** Objectif de l'exercice **
Réécrivez sous forme de liste le paragraphe du texte ci-dessous qui commence par « Ensuite, sa plate-forme politique », en conservant ses faits principaux.

Ensuite, sa plate-forme politique, Ensemble pour le changement, intègre le gouvernement de Jean-Michel Sama Lukonde Kyenge sous le président Félix Tshisekedi. Une alliance entre adversaires – Katumbi avait soutenu le rival de Tshisekedi, Martin Fayulu, lors des dernières élections – se réalise. Mais le 16 décembre 2022, lors d’une interview avec Radio France internationale (RFI) et France 24, Katumbi annonce qu’il sera candidat à l'élection présidentielle, prévue fin 2023. Il rompt ainsi son alliance avec Tshisekedi.
La lettre de la CAF a dénombré plusieurs failles au stade des Martyrs de la Pentecôte à Kinshasa, le stade national où se jouent les matchs des Léopards (équipe nationale) et de trois prestigieux clubs de football de Kinshasa : le Daring Club Motema Pembe (DCMP), l’Association sportive Vita Club (AS V. Club) et le FC Renaissance. Les deux premiers demeurent les plus grands clubs de football de la capitale, en compétition avec d’autres grands clubs du pays tels que TP Mazembe, Football Club Saint Éloi Lupopo (FC Lupopo) et Sanga Balende.

[Entrées de pointage de mots et d'éléments]
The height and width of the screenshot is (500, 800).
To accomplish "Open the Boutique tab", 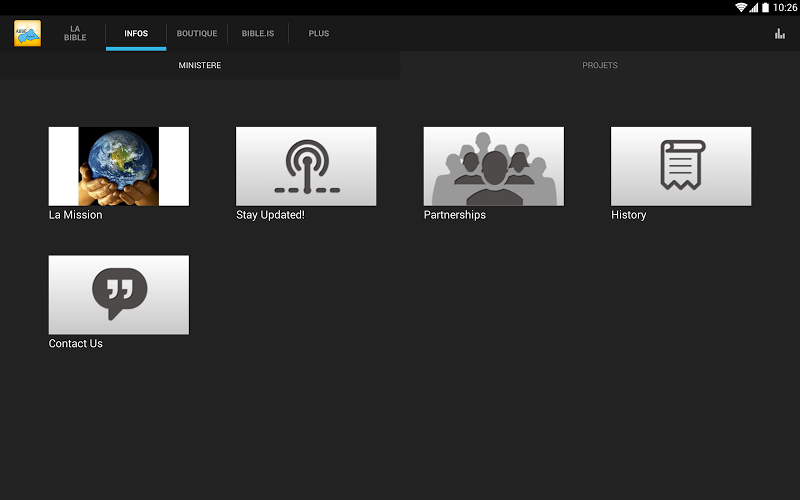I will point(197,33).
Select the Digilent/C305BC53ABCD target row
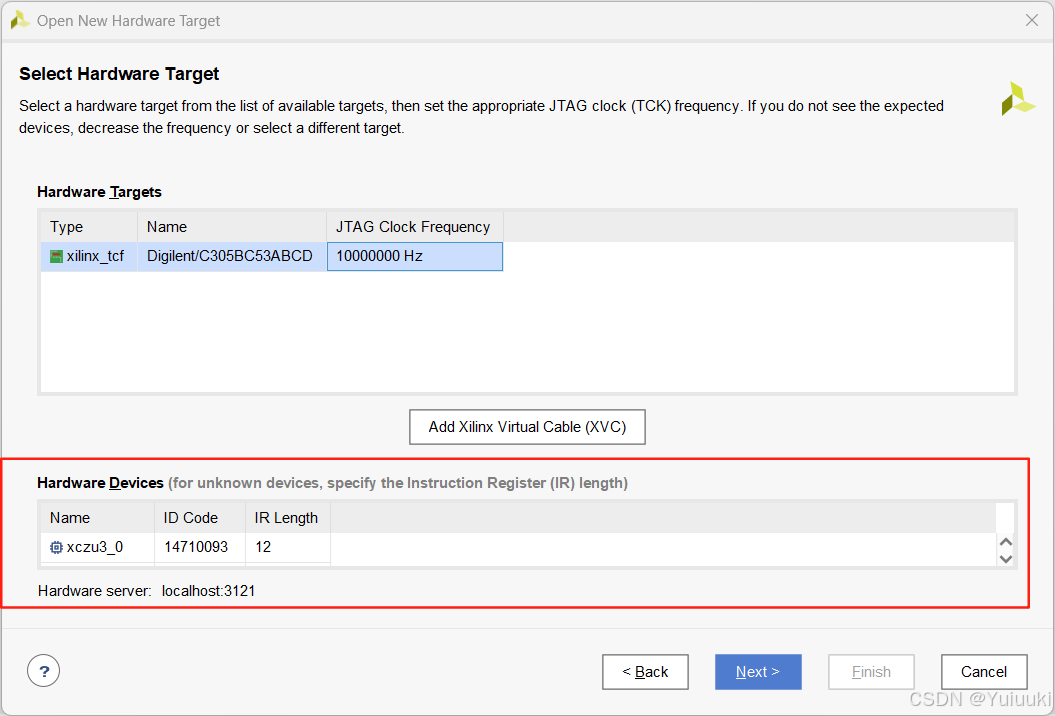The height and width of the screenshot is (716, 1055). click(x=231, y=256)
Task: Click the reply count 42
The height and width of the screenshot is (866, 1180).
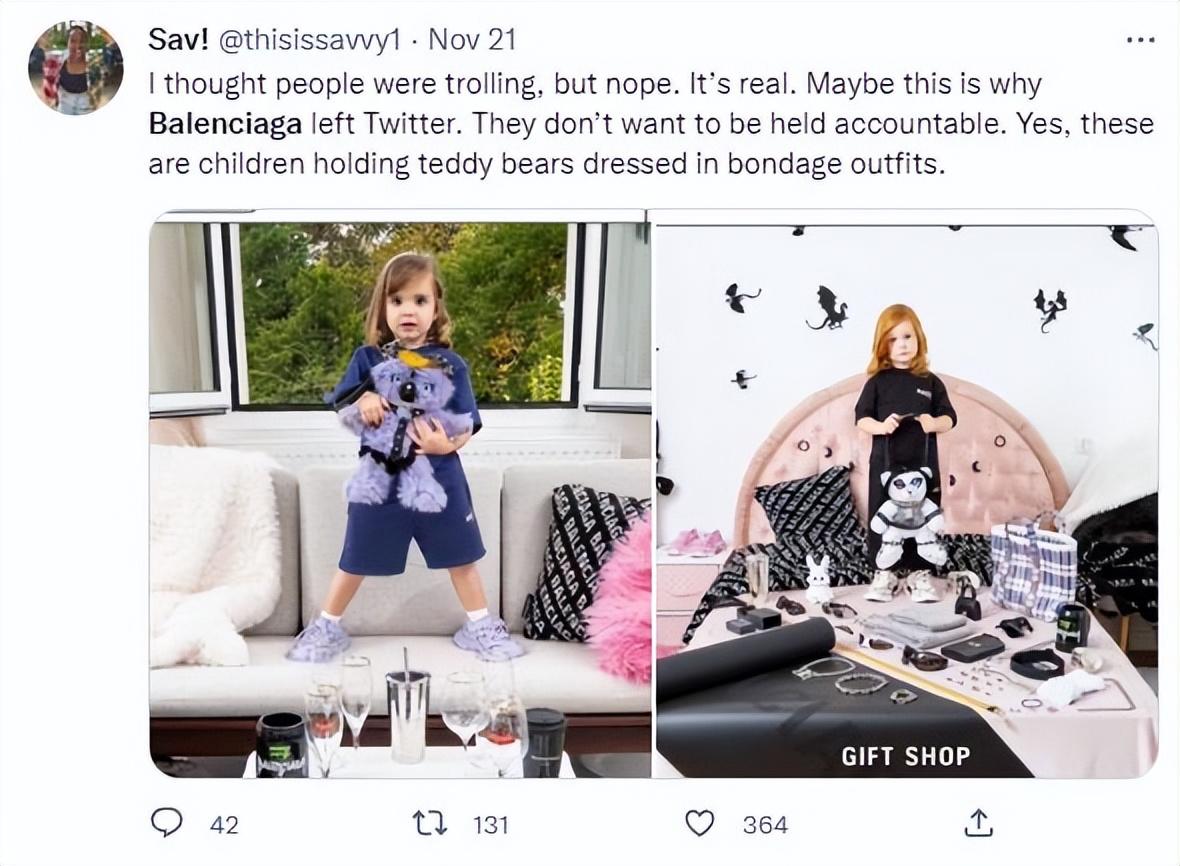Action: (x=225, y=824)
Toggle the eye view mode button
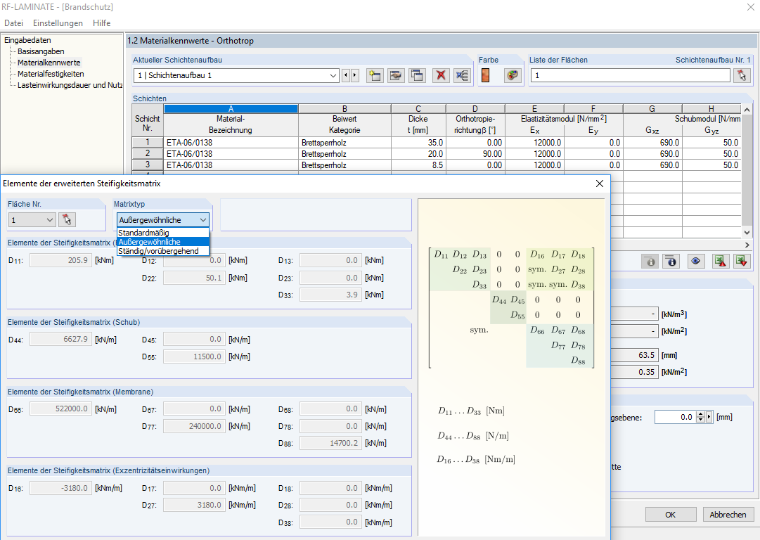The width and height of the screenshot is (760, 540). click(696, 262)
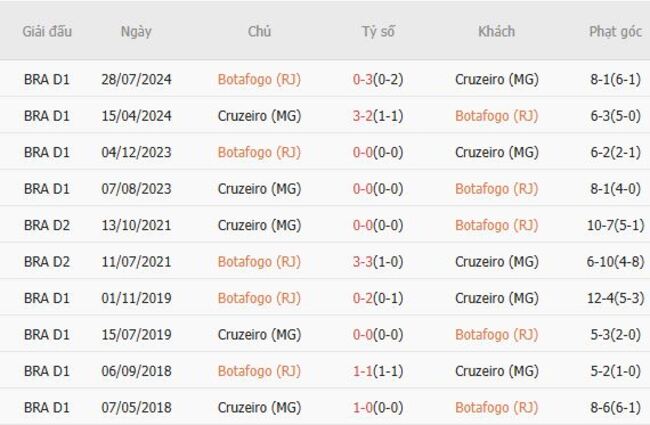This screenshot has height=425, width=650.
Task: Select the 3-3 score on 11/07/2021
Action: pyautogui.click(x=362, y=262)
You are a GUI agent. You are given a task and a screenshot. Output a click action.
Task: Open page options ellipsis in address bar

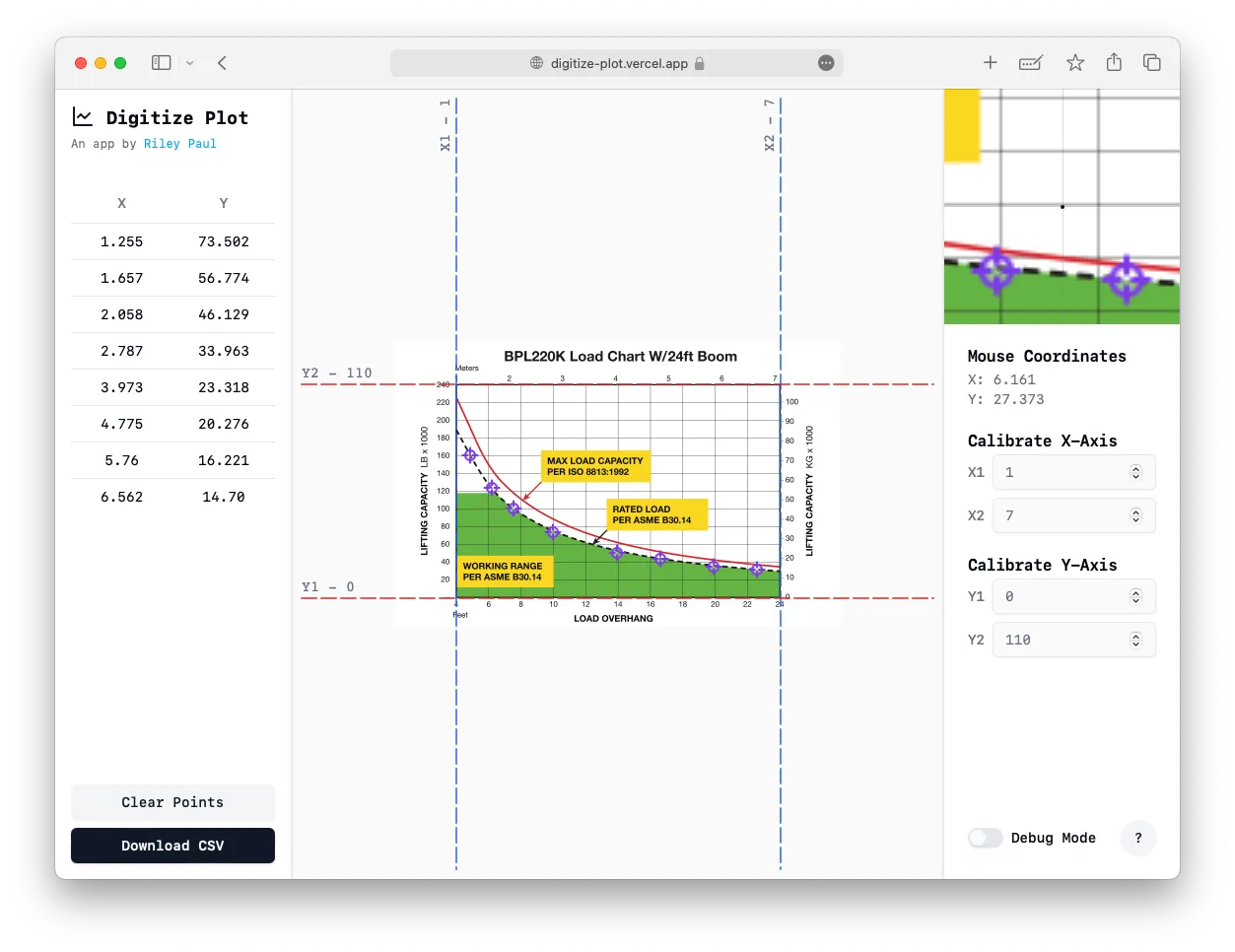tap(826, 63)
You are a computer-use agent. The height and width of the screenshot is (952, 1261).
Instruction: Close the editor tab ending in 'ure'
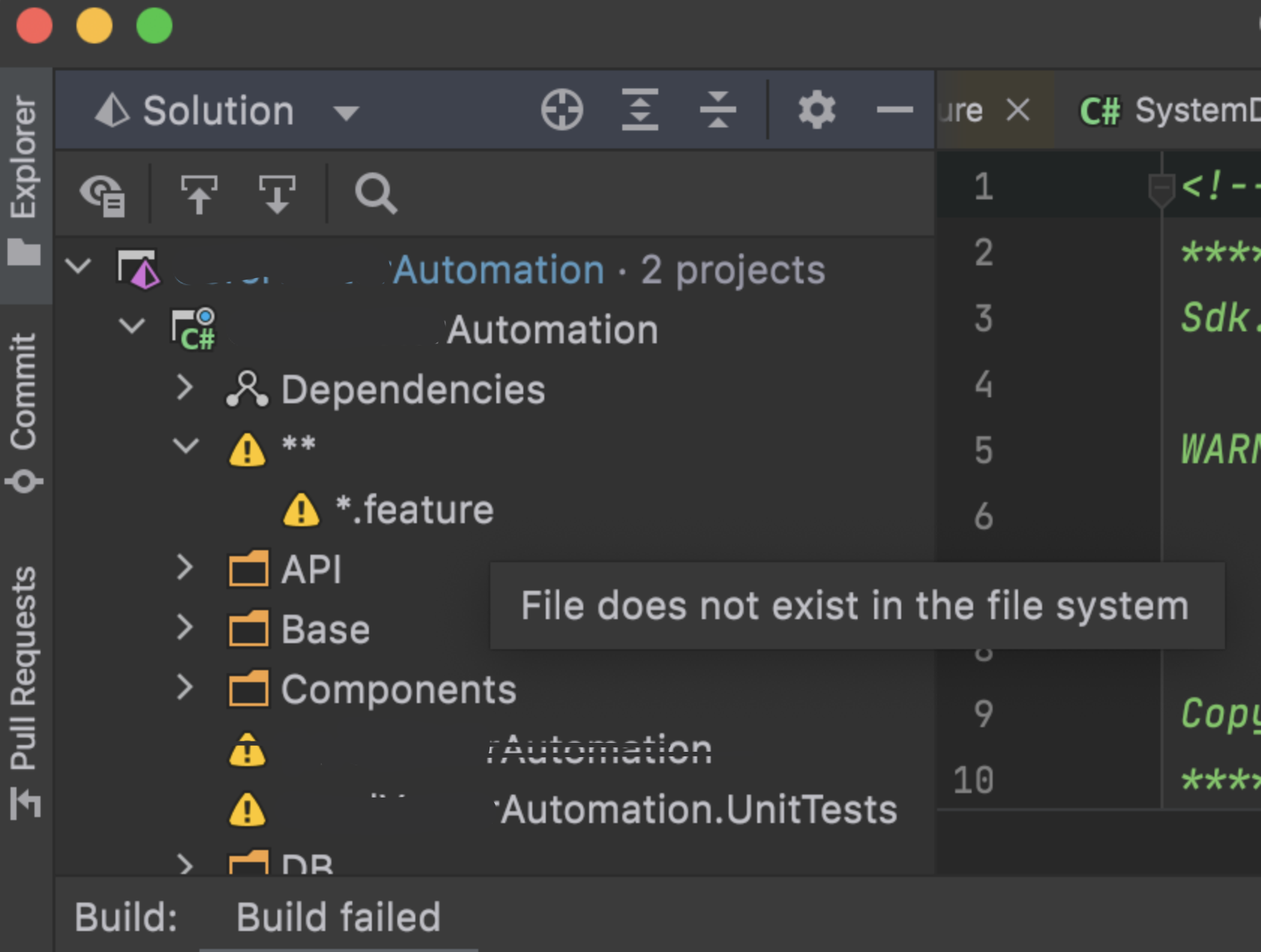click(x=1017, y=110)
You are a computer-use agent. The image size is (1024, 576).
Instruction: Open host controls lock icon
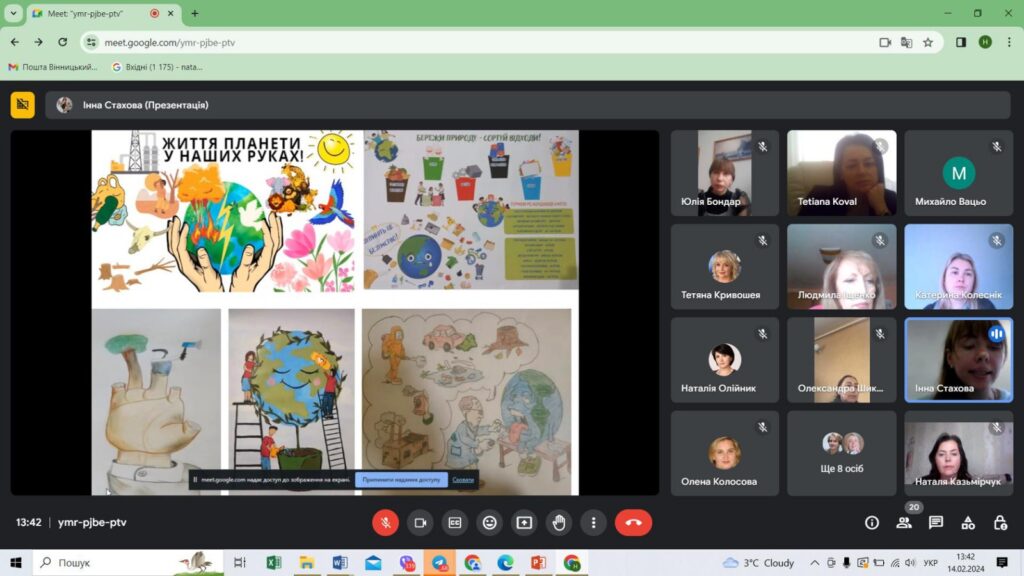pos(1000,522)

** Solution du problème **
- La plate-forme politique Ensemble pour le changement intègre le gouvernement de Jean-Michel Sama Lukonde Kyenge, sous le président Félix Tshisekedi.
- Cette alliance réunit des adversaires : Katumbi avait soutenu Martin Fayulu, rival de Tshisekedi, lors des dernières élections.
- Le 16 décembre 2022, dans une interview avec RFI et France 24, Katumbi annonce sa candidature à l'élection présidentielle prévue fin 2023.
- Cette annonce rompt l'alliance avec Tshisekedi.